### ENTRIES SUPPLIED:
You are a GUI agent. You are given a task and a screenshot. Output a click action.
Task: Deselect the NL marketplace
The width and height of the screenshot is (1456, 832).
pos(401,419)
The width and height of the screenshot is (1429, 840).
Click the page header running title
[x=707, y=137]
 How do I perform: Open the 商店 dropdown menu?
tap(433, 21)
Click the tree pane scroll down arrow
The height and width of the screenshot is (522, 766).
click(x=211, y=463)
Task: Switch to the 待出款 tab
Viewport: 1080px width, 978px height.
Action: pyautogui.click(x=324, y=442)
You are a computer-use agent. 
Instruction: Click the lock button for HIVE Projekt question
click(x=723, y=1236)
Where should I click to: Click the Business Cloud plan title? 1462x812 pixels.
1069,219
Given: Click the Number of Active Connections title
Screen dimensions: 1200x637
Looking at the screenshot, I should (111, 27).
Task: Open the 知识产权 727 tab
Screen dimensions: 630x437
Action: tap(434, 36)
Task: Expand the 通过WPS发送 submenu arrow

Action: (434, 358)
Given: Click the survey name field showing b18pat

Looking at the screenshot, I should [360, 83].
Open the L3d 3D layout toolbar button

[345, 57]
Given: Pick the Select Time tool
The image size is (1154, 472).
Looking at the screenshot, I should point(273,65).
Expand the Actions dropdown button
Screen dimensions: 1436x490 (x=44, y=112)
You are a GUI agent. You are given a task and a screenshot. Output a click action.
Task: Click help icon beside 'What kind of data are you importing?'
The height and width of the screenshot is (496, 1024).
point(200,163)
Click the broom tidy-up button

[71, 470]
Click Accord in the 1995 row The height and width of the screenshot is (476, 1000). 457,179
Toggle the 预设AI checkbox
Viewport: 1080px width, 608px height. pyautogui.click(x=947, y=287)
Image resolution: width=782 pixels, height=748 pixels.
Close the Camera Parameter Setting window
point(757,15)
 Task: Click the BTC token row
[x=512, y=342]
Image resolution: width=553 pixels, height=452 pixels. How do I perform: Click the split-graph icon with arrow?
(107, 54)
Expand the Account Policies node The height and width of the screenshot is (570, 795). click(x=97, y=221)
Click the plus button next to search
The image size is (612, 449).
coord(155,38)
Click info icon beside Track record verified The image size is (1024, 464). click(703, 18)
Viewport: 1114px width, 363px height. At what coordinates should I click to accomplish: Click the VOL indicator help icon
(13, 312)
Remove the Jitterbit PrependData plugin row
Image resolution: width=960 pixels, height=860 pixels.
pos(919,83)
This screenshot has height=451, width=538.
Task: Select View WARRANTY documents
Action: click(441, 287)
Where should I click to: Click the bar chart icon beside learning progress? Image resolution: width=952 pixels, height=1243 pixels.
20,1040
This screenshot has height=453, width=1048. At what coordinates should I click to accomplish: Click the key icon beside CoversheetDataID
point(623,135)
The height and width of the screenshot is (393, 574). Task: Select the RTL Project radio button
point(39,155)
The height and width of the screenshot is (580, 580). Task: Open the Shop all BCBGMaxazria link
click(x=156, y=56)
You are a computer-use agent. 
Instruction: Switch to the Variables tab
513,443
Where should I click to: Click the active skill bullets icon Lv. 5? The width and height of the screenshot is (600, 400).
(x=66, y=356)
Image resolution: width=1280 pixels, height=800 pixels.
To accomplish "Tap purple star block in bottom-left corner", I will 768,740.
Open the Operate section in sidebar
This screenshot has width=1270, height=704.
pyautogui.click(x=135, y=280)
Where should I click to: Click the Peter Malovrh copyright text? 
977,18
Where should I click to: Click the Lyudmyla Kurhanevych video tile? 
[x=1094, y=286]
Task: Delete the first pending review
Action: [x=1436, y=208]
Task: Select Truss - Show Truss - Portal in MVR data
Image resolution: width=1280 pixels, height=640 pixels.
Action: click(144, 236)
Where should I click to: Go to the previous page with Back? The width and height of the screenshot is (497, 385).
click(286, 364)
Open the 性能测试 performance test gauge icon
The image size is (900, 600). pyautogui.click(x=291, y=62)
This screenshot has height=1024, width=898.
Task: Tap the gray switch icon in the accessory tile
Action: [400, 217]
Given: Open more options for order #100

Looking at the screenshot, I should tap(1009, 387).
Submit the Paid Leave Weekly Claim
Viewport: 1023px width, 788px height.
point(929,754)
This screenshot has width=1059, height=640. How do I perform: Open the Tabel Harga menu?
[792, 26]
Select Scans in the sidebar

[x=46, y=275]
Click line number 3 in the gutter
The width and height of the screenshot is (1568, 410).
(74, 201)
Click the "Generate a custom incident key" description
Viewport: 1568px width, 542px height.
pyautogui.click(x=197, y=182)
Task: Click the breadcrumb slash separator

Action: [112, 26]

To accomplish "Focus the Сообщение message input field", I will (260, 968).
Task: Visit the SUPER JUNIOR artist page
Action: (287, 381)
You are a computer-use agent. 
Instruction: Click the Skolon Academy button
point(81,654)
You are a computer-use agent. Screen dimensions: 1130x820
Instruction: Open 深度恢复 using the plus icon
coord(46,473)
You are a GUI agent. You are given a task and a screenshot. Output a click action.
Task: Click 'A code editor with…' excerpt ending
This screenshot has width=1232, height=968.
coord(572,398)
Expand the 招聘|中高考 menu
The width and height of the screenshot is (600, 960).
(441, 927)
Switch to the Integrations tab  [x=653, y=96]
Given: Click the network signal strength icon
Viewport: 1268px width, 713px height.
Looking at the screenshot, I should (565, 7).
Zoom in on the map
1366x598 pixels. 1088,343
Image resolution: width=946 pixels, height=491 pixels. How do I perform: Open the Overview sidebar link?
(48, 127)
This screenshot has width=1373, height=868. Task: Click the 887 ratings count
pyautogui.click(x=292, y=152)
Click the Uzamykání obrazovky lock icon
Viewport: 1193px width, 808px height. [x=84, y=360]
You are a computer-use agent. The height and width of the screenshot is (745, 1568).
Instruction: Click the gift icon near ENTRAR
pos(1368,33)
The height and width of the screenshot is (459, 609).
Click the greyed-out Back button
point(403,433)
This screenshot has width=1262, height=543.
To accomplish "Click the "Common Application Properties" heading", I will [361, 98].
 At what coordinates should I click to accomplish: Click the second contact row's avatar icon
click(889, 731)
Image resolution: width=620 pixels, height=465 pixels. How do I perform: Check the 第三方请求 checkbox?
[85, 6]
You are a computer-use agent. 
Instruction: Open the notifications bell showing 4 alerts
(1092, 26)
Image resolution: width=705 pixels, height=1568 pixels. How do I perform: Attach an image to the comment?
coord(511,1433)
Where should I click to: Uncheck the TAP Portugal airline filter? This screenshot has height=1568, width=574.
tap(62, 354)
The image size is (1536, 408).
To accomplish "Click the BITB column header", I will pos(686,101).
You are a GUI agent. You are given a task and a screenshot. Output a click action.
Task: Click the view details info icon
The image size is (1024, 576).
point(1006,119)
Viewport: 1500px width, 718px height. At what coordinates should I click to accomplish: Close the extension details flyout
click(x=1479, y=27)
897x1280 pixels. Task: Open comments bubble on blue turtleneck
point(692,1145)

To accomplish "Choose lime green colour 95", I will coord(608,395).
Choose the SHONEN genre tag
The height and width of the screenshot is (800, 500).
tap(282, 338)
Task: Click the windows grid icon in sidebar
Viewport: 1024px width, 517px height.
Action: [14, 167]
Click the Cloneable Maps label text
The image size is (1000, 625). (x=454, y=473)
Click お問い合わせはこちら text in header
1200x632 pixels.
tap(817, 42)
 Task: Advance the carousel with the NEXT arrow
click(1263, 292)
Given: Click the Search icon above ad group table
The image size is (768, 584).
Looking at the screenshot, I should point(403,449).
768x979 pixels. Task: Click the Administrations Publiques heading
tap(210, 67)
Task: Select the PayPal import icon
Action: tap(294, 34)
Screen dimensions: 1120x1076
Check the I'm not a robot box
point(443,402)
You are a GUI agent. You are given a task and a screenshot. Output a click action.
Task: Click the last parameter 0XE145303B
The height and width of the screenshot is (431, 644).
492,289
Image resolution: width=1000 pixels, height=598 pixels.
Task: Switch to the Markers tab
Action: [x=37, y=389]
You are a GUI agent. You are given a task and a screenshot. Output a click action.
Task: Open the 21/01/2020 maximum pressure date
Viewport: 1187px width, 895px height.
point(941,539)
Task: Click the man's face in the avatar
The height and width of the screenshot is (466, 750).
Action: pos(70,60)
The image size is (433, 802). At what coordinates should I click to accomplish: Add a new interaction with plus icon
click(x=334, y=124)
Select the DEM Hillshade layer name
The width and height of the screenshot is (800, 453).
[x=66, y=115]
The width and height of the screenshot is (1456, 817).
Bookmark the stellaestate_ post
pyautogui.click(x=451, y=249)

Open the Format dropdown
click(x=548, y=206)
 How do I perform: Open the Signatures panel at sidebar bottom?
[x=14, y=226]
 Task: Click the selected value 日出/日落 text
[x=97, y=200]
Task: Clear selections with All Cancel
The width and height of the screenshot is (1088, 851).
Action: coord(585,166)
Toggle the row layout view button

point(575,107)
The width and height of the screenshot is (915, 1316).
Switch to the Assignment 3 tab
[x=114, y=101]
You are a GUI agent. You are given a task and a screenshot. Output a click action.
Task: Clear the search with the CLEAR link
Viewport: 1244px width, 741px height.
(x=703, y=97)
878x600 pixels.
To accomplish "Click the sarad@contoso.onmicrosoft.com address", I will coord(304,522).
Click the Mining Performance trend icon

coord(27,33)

### EXERCISE OBJECTIVE:
Say how many lines of the records include the word "info", and give nothing but the number.

### OUTPUT FOR THIS TASK:
2